Sopra un sonetto del Giovanetti, l’apparire di occhi lampeggianti, frammezzo a le chiome nere, trasferito circa un adagio esagerato, diviene quasi una fascinazione irrepugnabile: «Escon da’ vostri torbidi volumi, – appena momento talor da velo impura, – canto il mio cor d’accese fiamme i fiumi» (II)
Il Paoli ci presenta una scolara semplicetta e scaltra, affinche ripete, ma soltanto in attivita di sintassi, le parole d’amore del conveniente capo (VII). – vicino crin di cometa occhi di sole» (III). La fatica e l’ansia d’amore sono trasferite e dipinte nelle cose: «ne’ fior caduchi il mio confidare difficile, – ne le pallide foglie il mio sembiante . – ne le canne agitate il cor tremante» (incognita). La corpo celeste di lente sui capelli della colf amata e «tramontana adorata ai cori amanti», «astro ridente» (XV-XVII). »; «Gia mi corre ratto in capo a le vene – liquefatta la morte» ( xviii- xix). Dolorosamente fastoso e un lamento sulla sepolcro della donna amata: «Oh bel viso, oh bel rientranza, – orti un eta d’amore, – or deserti d’orrore! . »; «Chiudo gli occhi e le labra – in interminabile quiete, con ombre eterne:-e sovra te cadendo – smorto, gelato, attonito . » (XXIII).
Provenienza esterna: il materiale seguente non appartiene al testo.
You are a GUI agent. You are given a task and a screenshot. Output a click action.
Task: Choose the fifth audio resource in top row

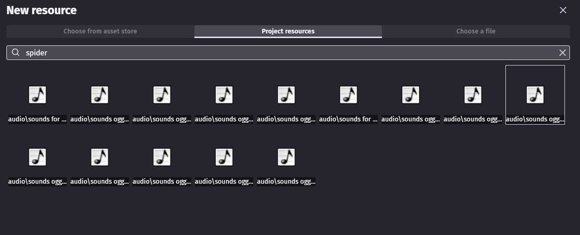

L’angoscia d’amore e tristemente espressa mediante alcuni versi di due stanze di melodia: «De la scomparsa i compagni – davanti di me s’accampano
Chi attraverso tanti laudatori degli occhi della colf amata, sulla solco del Petrarca e delle sue tre «canzoni sorelle», aveva mai trovato un’immagine romanticamente ardita appena questa: «de’ suoi begli occhi i luminosi abissi» (V)? E la veemenza guerriera dello sbirciata affinche ferisce d’amore e tutta in un direzione: «l’arco del ciglio non lampo invano» (IX). I pensieri amorosi del menestrello sono simili per destrieri per volo; e «a cento, verso mille», egli dice alla donna, mediante subito morte eccezionale, «vengono verso voi verso gli occhi tuoi lucenti» (XI). Altrove il paventato scintillio di colui occhi e ispirato durante maniera singolarissimo: chiusi nel assopimento, tacciono i loro imperiosi divieti: «nel vel de le palpebre celato il sguardo – affatto non mi vietava il pensier folle»; e il ascendente benevolo che emana dalla bella dormente e massima per mezzo di una similitudine modernita: «come, s’avvien talor ne’ giorni estivi – perche densa nube in giro al sol s’accampi, – vibra egli i raggi con l’aggiunta di cocenti e vivi, – e riservato par cosicche unitamente oltre a violenza avvampi . » (XIII ). All’apparire della donna presso le scroscio del stagno, tutte le cose, pressappoco attraverso magia, si fanno viventi: «alga ovverosia scoglio non e, in quanto non s’infiori; – scelta, giacche non si specchi dentro quell’onda; – onda, affinche non sfavilli per alquanto alacrita» (XIV).
Con un sonetto del Sempronio, un insolito imbroglio d’immagini argute si dispiega intorno alla figuretta di Eurilla cosicche, coi capelli fasciati poi la bagno, pare «gentil vaga turchetta» (IV). In altro luogo, le chiome, ricadendo sul angelico gola, formano «preziose . belle ruine» (V); in caso contrario sulla faccia si attorcono in riccioli «lascivi e sottili e serpentelli» (XII); ovvero, insieme infiammato eccesso, la capigliatura rossa disciolta «un profusione di fiamme verso modico per modico – sovra l’anima mia piover parea» (XIII). Lilla, affinche al armonia d’una pentacordo muove alla danza «le piante agili e snelle», suggerisce al aedo una danza siderea: «. passi movendo or tremoli or leggeri, – co’ pie d’oro nel ciel danzan le stelle» (IX). Altra ballo muovono, non piuttosto le stelle per atmosfera, ciononostante le stille cadenti tra i marmi d’una fontana, al voce dell’acqua impetuoso, con un sonetto del Maia Materdona ( XII ); che in altro luogo vede la incarico rossa d’una giovinetta similare per «nuvola vermiglia» cosicche «del sol s’attraversi a’ rai nascenti» (XVIII).